The insensible parts of the creation are incapable of injury; and it is nugatory to inquire into the right, where the use can be attended with no injury. But it may be worth observing, for the sake of an inference which will appear below, that, as God has created us with a want and desire of food, and provided things suited by their nature to sustain and satisfy us, we may fairly presume, that he intended we should apply them to that purpose.

II. A right to the flesh of animals.

This is a very different claim from the former. Some excuse seems necessary for the pain and loss which we occasion to brutes, by restraining them of their liberty, mutilating their bodies, and at last putting an end to their lives, which we suppose to be their all, for our pleasure or conveniency.

The reasons alleged in vindication of this practice, are the following: that the several species of brutes being created to prey upon one another, affords a kind of analogy to prove that the human species were intended to feed upon them; that, if let alone, they would overrun the earth, and exclude mankind from the occupation of it; that they are requited for what they suffer at our hands, by our care and protection.

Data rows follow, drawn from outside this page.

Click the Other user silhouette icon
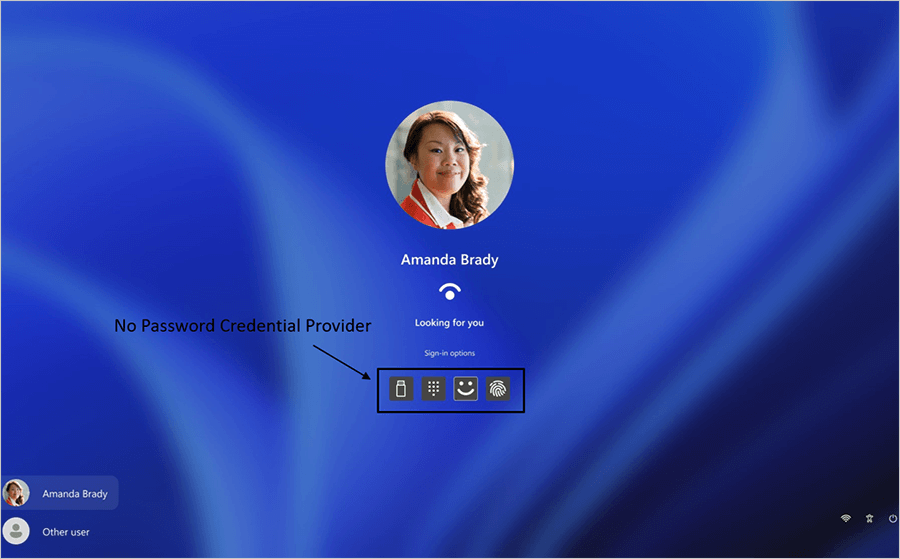Viewport: 900px width, 559px height. (x=16, y=531)
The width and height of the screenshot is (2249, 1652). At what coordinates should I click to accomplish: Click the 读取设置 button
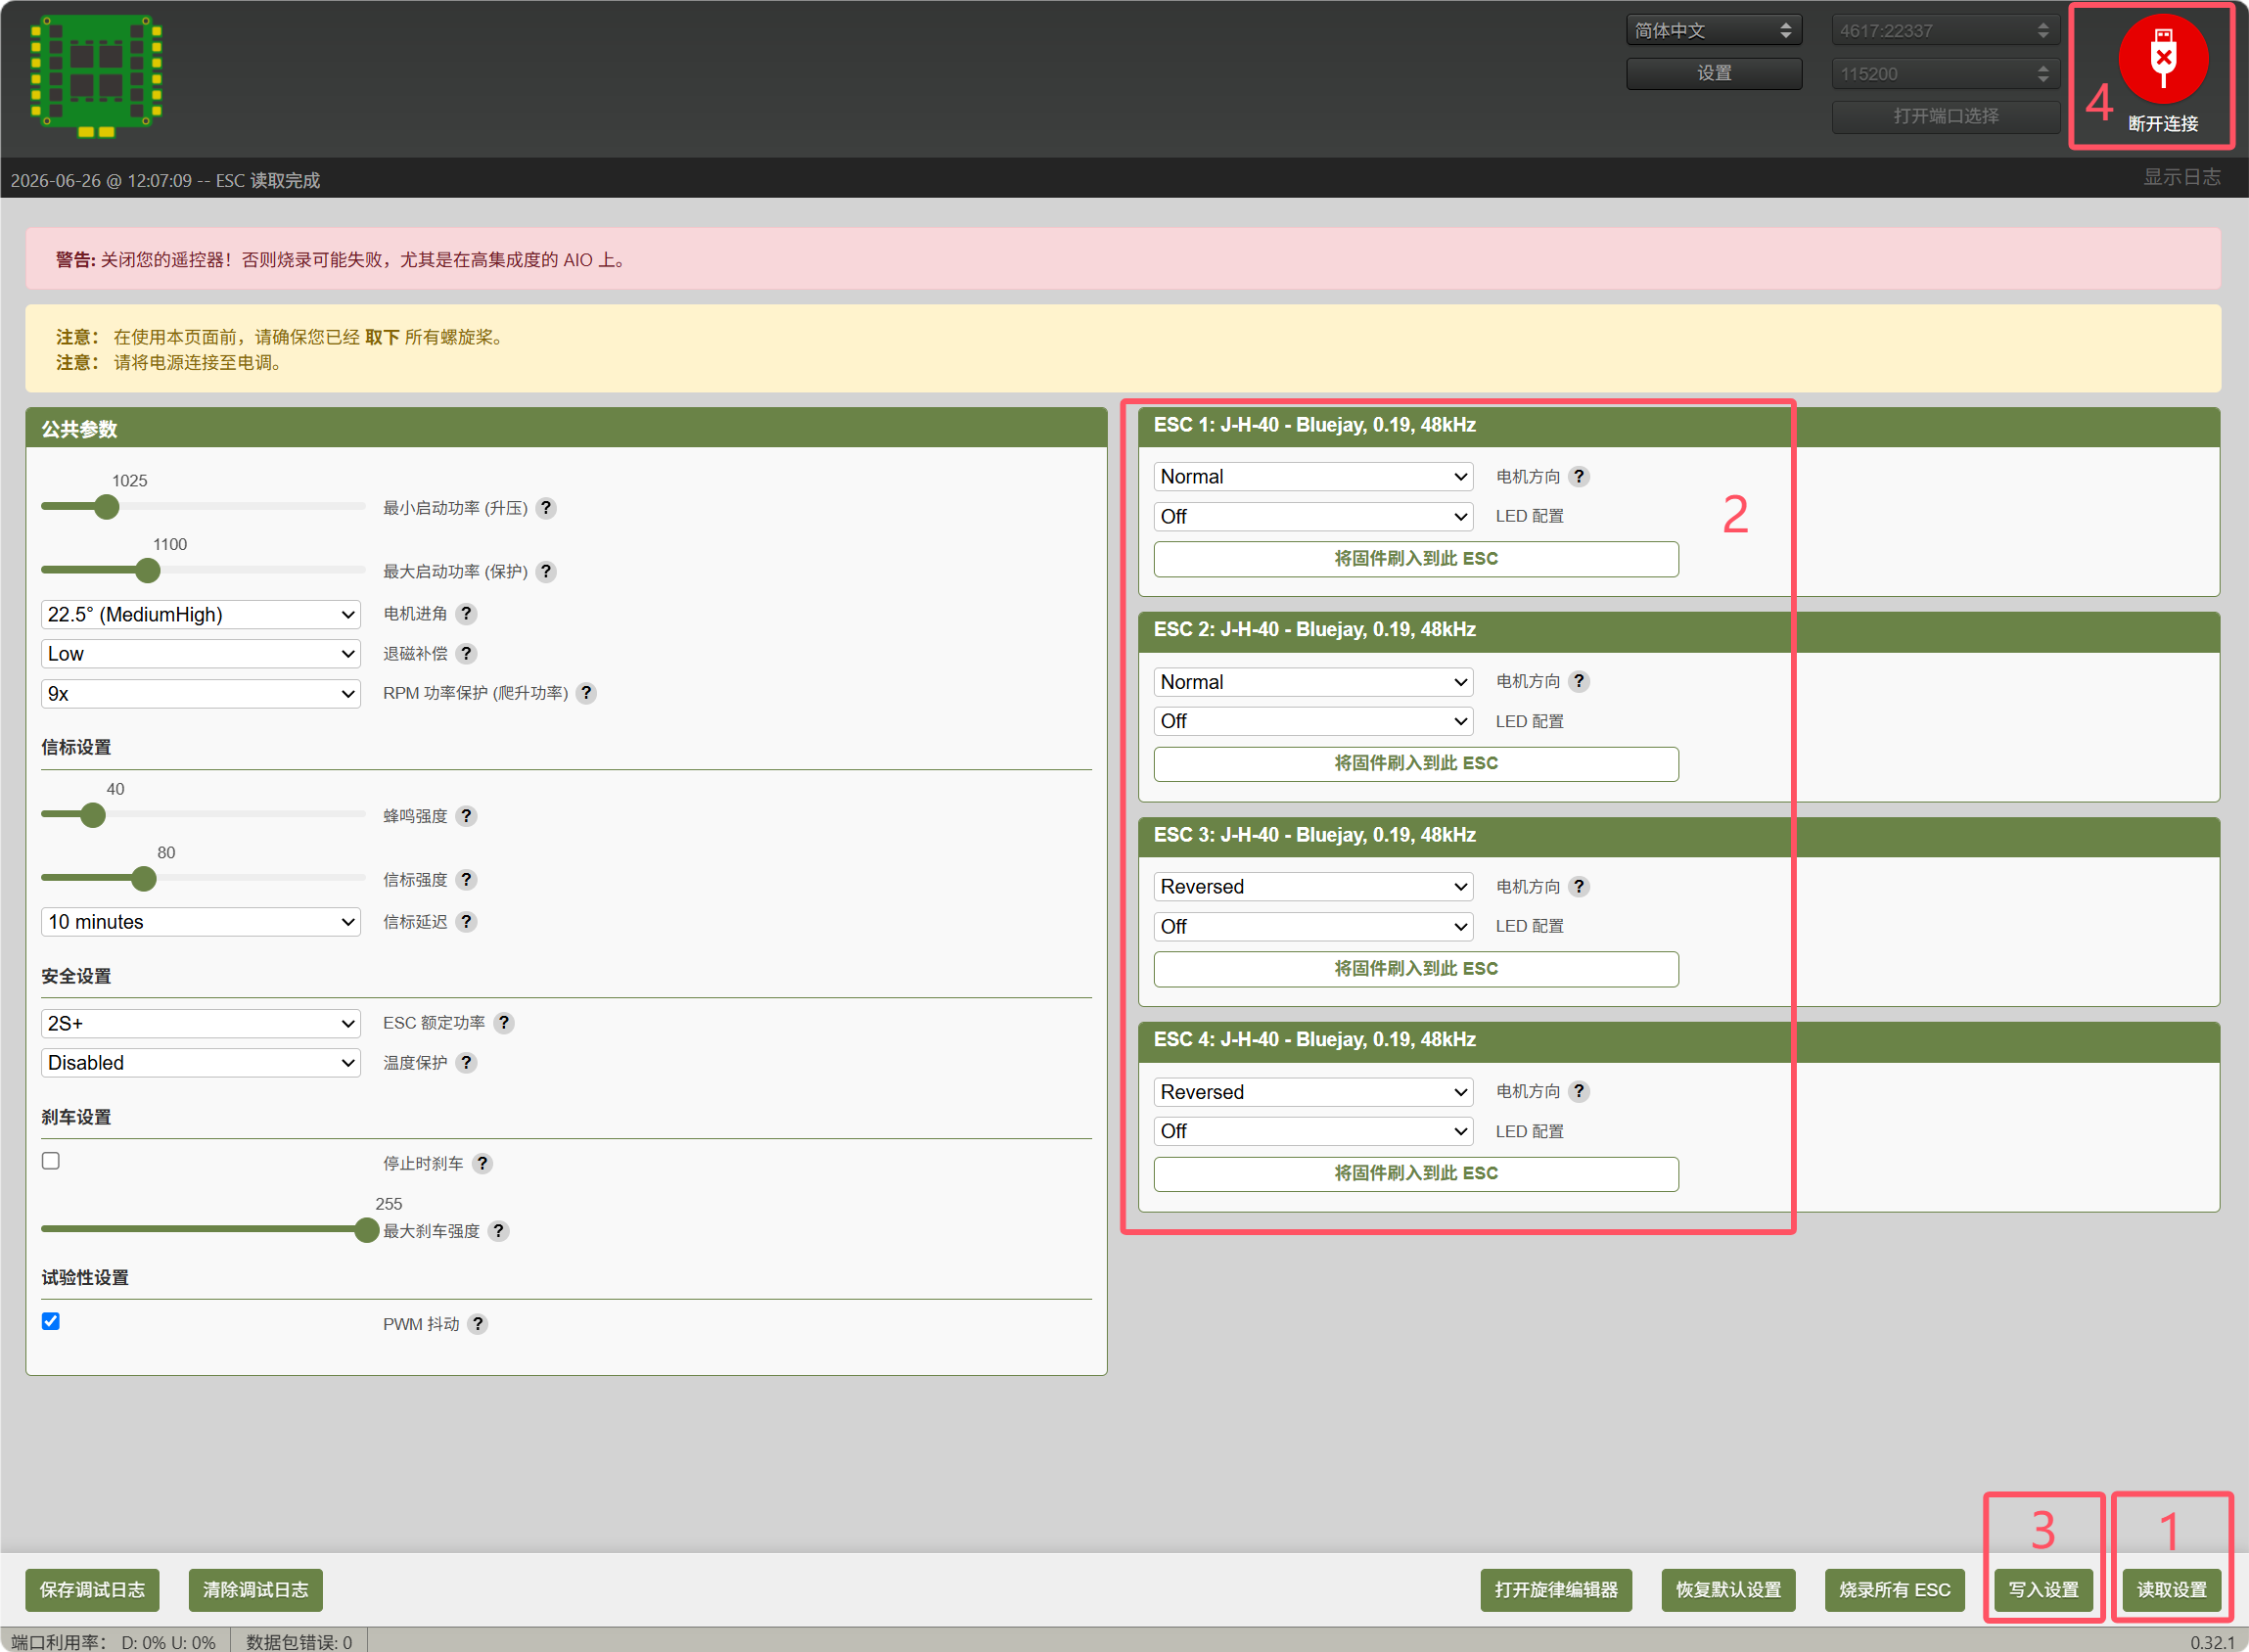click(2172, 1590)
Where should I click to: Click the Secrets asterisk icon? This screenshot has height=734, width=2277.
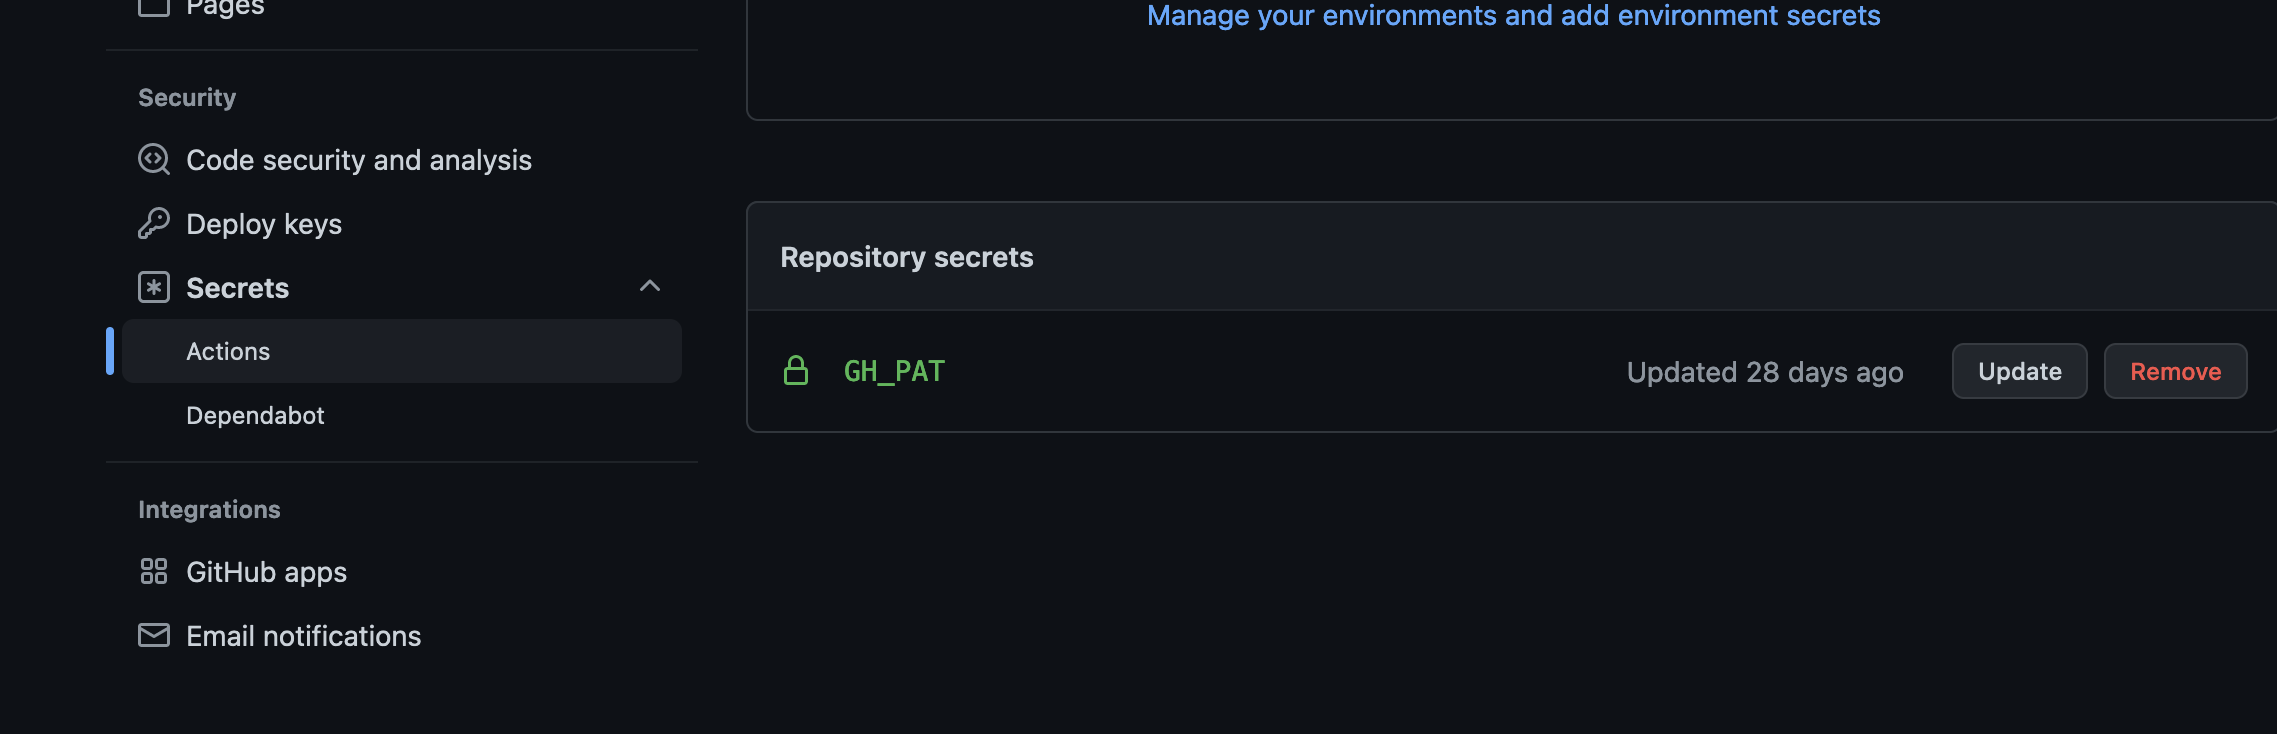pos(153,288)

Upon which reasons I would observe, that the analogy contended for is extremely lame; since brutes have no power to support life by any other means, and since we have; for the whole human species might subsist entirely upon fruit, pulse, herbs, and roots, as many tribes of Hindoos actually do. The two other reasons may be valid reasons, as far as they go; for, no doubt, if man had been supported entirely by vegetable food, a great part of those animals which die to furnish his table, would never have lived: but they by no means justify our right over the lives of brutes to the extent in which we exercise it. What danger is there, for instance, of fish interfering with us, in the use of their element? Or what do we contribute to their support or preservation?

It seems to me, that it would be difficult to defend this right by any arguments which the light and order of nature afford; and that we are beholden for it to the permission recorded in Scripture, Gen. ix. 1,2,3: "And God blessed Noah and his sons, and said unto them, Be fruitful and multiply, and replenish the earth: and the fear of you, and the dread of you, shall be upon every beast of the earth, and upon every fowl of the air, and upon all that moveth upon the earth, and upon all the fishes of the sea; into your hand are they delivered: Every moving think shall be meat for you; even as the green herb, have I given you all things." To Adam and his posterity had been granted, at the creation, "every green herb for meat," and nothing more. In the last clause of the passage now produced, the old grant is recited, and extended to the flesh of animals: "even as the green herb, have I give you all things." But this was not till after the flood; the inhabitants of the antediluvian world had therefore no such permission, that we know of. Whether they actually refrained from the flesh of animals, is another question. Abel, we read, was a keeper of sheep; and for what purpose he kept them, but for food, is difficult to say (unless it were for sacrifices). Might not, however, some of the stricter sects among the antediluvians be scrupulous as to this point? And might not Noah and his family be of this description? For it is not probable that God would publish a permission, to authorize a practice which had never been disputed.

Wanton, and, what is worse, studied cruelty to brutes, is certainly wrong, as coming within none of these reasons.